• **Job**
Arrange the listing below as a numbered list, dropping any blank lines.
---------- Task inputs ----------
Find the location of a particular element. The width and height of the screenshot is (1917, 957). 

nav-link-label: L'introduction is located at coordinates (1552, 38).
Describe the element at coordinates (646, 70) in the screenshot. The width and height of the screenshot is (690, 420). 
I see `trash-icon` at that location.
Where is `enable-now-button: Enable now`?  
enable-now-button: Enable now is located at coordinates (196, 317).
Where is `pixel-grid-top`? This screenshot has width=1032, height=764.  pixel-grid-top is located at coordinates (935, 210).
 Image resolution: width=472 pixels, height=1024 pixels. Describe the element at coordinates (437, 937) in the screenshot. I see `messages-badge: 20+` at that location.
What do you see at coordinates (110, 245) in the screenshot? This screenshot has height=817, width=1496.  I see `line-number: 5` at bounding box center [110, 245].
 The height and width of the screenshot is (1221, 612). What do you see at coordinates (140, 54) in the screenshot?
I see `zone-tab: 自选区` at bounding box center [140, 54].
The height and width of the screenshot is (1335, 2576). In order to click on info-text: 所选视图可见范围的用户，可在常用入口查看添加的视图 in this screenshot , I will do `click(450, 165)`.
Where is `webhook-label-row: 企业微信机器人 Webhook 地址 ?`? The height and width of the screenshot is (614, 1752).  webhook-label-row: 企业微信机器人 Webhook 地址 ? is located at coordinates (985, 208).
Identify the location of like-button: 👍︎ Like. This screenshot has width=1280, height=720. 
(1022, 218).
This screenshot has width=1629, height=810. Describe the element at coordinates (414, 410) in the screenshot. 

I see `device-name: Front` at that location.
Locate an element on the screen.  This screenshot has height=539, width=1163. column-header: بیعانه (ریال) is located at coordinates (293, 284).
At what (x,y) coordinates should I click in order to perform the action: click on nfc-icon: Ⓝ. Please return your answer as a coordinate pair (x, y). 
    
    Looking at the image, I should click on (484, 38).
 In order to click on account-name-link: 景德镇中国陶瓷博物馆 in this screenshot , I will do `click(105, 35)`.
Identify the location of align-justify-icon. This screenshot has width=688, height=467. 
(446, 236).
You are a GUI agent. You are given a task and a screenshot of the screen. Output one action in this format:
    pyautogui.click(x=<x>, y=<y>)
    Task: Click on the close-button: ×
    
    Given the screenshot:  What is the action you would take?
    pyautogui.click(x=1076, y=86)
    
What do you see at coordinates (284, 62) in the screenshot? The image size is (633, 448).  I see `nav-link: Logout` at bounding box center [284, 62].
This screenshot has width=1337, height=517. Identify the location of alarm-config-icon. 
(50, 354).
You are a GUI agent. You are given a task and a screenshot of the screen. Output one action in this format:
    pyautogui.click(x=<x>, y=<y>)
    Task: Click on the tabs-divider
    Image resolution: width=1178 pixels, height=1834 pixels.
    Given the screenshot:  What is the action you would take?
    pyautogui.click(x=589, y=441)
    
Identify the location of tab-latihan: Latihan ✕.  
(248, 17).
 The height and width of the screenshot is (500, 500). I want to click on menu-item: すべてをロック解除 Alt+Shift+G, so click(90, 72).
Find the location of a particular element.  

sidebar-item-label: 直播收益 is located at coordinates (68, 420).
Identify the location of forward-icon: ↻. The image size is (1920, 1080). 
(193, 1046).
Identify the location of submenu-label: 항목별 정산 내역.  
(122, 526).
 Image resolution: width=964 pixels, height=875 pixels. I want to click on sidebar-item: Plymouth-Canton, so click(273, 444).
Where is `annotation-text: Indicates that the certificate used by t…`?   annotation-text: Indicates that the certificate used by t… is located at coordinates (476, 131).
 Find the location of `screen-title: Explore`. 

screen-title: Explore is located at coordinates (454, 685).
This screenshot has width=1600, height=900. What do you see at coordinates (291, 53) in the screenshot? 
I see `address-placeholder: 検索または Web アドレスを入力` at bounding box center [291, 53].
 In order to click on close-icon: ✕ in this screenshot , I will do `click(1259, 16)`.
----------
• **Reply to the exercise**
1. Find the location of a particular element. The width and height of the screenshot is (1917, 957). 
2. nav-link-label: L'introduction is located at coordinates (1552, 38).
3. Describe the element at coordinates (646, 70) in the screenshot. The width and height of the screenshot is (690, 420). 
4. I see `trash-icon` at that location.
5. Where is `enable-now-button: Enable now`?  
6. enable-now-button: Enable now is located at coordinates (196, 317).
7. Where is `pixel-grid-top`? This screenshot has width=1032, height=764.  pixel-grid-top is located at coordinates (935, 210).
8.  Image resolution: width=472 pixels, height=1024 pixels. Describe the element at coordinates (437, 937) in the screenshot. I see `messages-badge: 20+` at that location.
9. What do you see at coordinates (110, 245) in the screenshot? This screenshot has height=817, width=1496.  I see `line-number: 5` at bounding box center [110, 245].
10.  The height and width of the screenshot is (1221, 612). What do you see at coordinates (140, 54) in the screenshot?
11. I see `zone-tab: 自选区` at bounding box center [140, 54].
12. The height and width of the screenshot is (1335, 2576). In order to click on info-text: 所选视图可见范围的用户，可在常用入口查看添加的视图 in this screenshot , I will do `click(450, 165)`.
13. Where is `webhook-label-row: 企业微信机器人 Webhook 地址 ?`? The height and width of the screenshot is (614, 1752).  webhook-label-row: 企业微信机器人 Webhook 地址 ? is located at coordinates (985, 208).
14. Identify the location of like-button: 👍︎ Like. This screenshot has width=1280, height=720. 
15. (1022, 218).
16. This screenshot has width=1629, height=810. Describe the element at coordinates (414, 410) in the screenshot. 
17. I see `device-name: Front` at that location.
18. Locate an element on the screen.  This screenshot has height=539, width=1163. column-header: بیعانه (ریال) is located at coordinates (293, 284).
19. At what (x,y) coordinates should I click in order to perform the action: click on nfc-icon: Ⓝ. Please return your answer as a coordinate pair (x, y). 
20.     Looking at the image, I should click on (484, 38).
21.  In order to click on account-name-link: 景德镇中国陶瓷博物馆 in this screenshot , I will do `click(105, 35)`.
22. Identify the location of align-justify-icon. This screenshot has width=688, height=467. 
23. (446, 236).
24. You are a GUI agent. You are given a task and a screenshot of the screen. Output one action in this format:
25.     pyautogui.click(x=<x>, y=<y>)
26.     Task: Click on the close-button: ×
27.     Given the screenshot:  What is the action you would take?
28.     pyautogui.click(x=1076, y=86)
29. What do you see at coordinates (284, 62) in the screenshot? The image size is (633, 448).  I see `nav-link: Logout` at bounding box center [284, 62].
30. This screenshot has width=1337, height=517. Identify the location of alarm-config-icon. 
31. (50, 354).
32. You are a GUI agent. You are given a task and a screenshot of the screen. Output one action in this format:
33.     pyautogui.click(x=<x>, y=<y>)
34.     Task: Click on the tabs-divider
35.     Image resolution: width=1178 pixels, height=1834 pixels.
36.     Given the screenshot:  What is the action you would take?
37.     pyautogui.click(x=589, y=441)
38. Identify the location of tab-latihan: Latihan ✕.  
39. (248, 17).
40.  The height and width of the screenshot is (500, 500). I want to click on menu-item: すべてをロック解除 Alt+Shift+G, so click(90, 72).
41. Find the location of a particular element.  
42. sidebar-item-label: 直播收益 is located at coordinates (68, 420).
43. Identify the location of forward-icon: ↻. The image size is (1920, 1080). 
44. (193, 1046).
45. Identify the location of submenu-label: 항목별 정산 내역.  
46. (122, 526).
47.  Image resolution: width=964 pixels, height=875 pixels. I want to click on sidebar-item: Plymouth-Canton, so click(273, 444).
48. Where is `annotation-text: Indicates that the certificate used by t…`?   annotation-text: Indicates that the certificate used by t… is located at coordinates (476, 131).
49.  Find the location of `screen-title: Explore`. 
50. screen-title: Explore is located at coordinates (454, 685).
51. This screenshot has width=1600, height=900. What do you see at coordinates (291, 53) in the screenshot? 
52. I see `address-placeholder: 検索または Web アドレスを入力` at bounding box center [291, 53].
53.  In order to click on close-icon: ✕ in this screenshot , I will do `click(1259, 16)`.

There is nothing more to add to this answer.